Search code examples
prometheusgrafanamicrometerspring-micrometer

Micrometer/Prometheus: How to measure processing duration?


I want to measure how long it takes to process some data: My application reads that data from a given source at a fixed rate. Before each circle I store Instant.now(). I read the data, adding that single timestamp to each entry. The data gets stored, converted, and just before I send it out via WebSockets, I want to measure the duration between now() and that initial timestamp.

I tried

long millis = Duration.between(dataEntry.getReceivedTimestamp(), Instant.now()).toMillis();
LOG.info(millis + "ms");
registry.timer("processingDuration").record(millis, TimeUnit.MILLISECONDS);

but visualizing this allows me to use only processingDuration_seconds_count, _max and _sum. count and sum increase over time (of course), max is constant most of the time. So how do I see higher and lower plateaus of load? I tried irate(processingDuration_seconds_sum[10m]) to see jumps at least, but as irate() uses two datapoints only, I still cannot identify longer periods of high load easily. Plus: The value is around 0.6 in the graph, while the logged ms are around 5-10, so I'm losing the actual value here.

So I tried to use a Gauge instead – which is supposed to allow both increasing and decreasing values:

registry.gauge("processingDurationGauge", millis);

I'd thought this would go up and down within the range of the logged ms, but it's constantly 92.

How do I measure throughout time of data?


Solution

  • Using a timer and record is the correct solution.

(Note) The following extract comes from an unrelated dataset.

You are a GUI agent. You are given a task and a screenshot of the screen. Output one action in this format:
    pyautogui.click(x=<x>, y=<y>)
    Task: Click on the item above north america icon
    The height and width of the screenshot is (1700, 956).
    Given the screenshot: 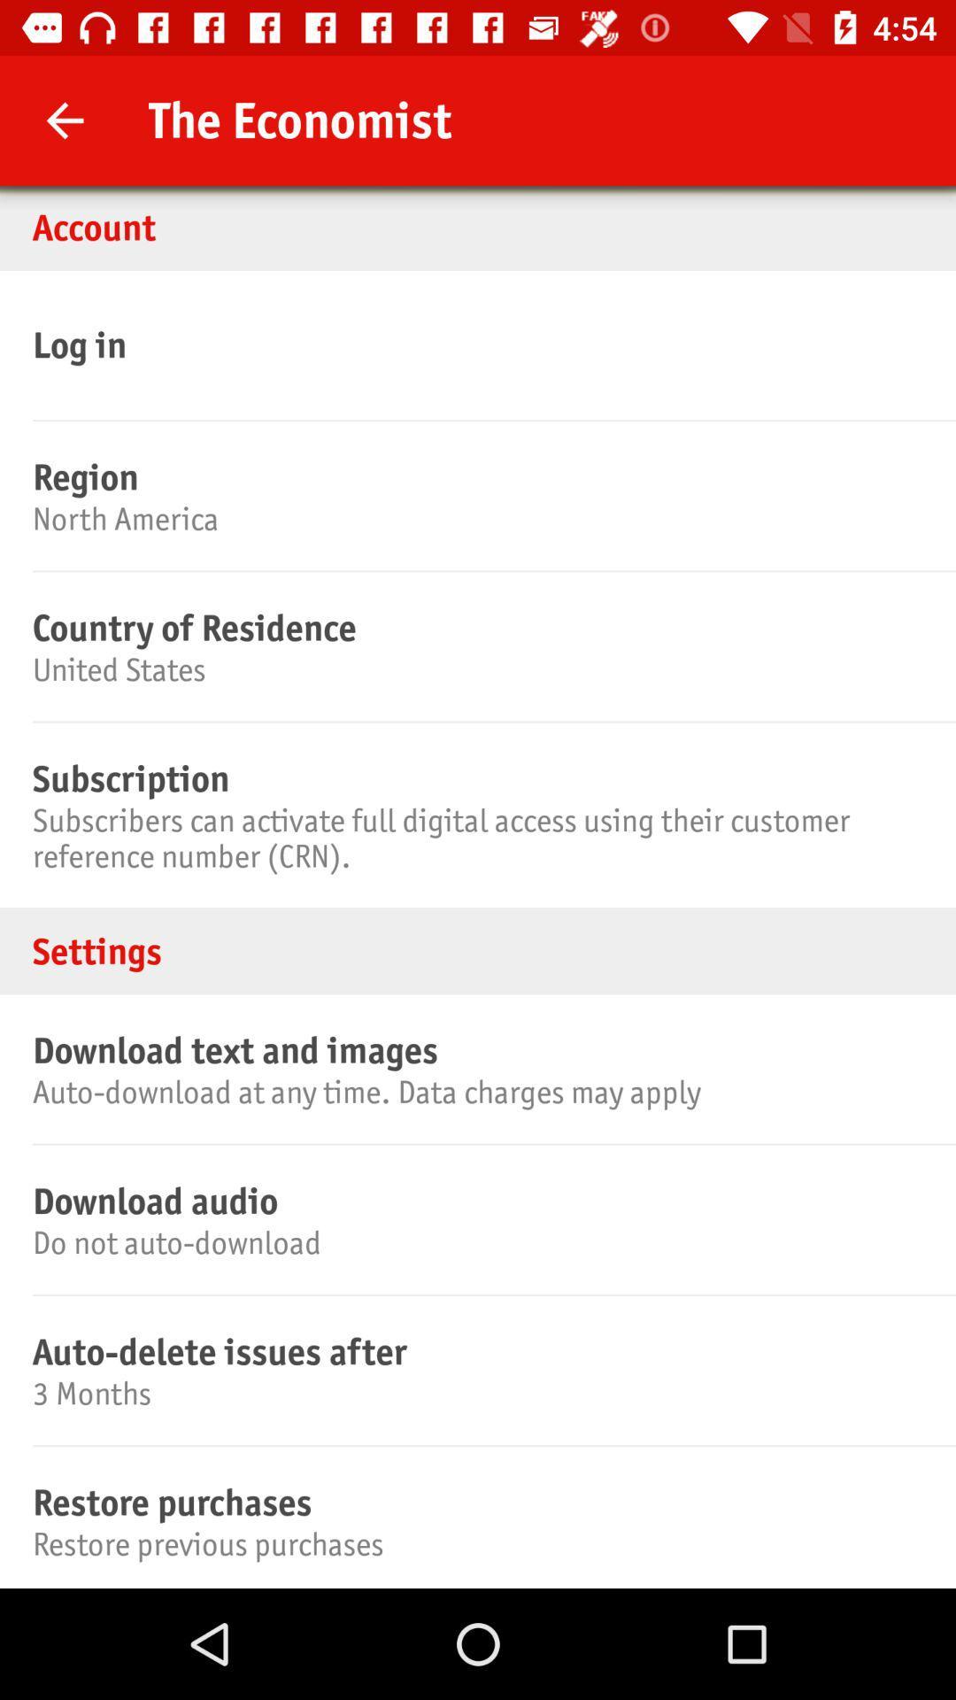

    long millis = Duration.between(dataEntry.getReceivedTimestamp(), Instant.now()).toMillis();
    LOG.info(millis + "ms");
    registry.timer("processingDuration").record(millis, TimeUnit.MILLISECONDS);
    

    Assuming you are scraping every 30 seconds you can us the _sum and _count to get the average recorded duration:

    increase(processingDuration_seconds_sum[1m])/increase(processingDuration_seconds_count[1m])
    

    And if you wanted to compare how the current duration is behaving compared to the average over the last day:

    ((increase(processingDuration_seconds_sum[1m])/
    increase(processingDuration_seconds_count[1m]))*1.50) >
    increase(processingDuration_seconds_sum[24h])/
    increase(processingDuration_seconds_count[24h])
    

    That would only return values where the 1m average is more that 1.5x the daily average. (I haven't tested that query, but it should get the idea).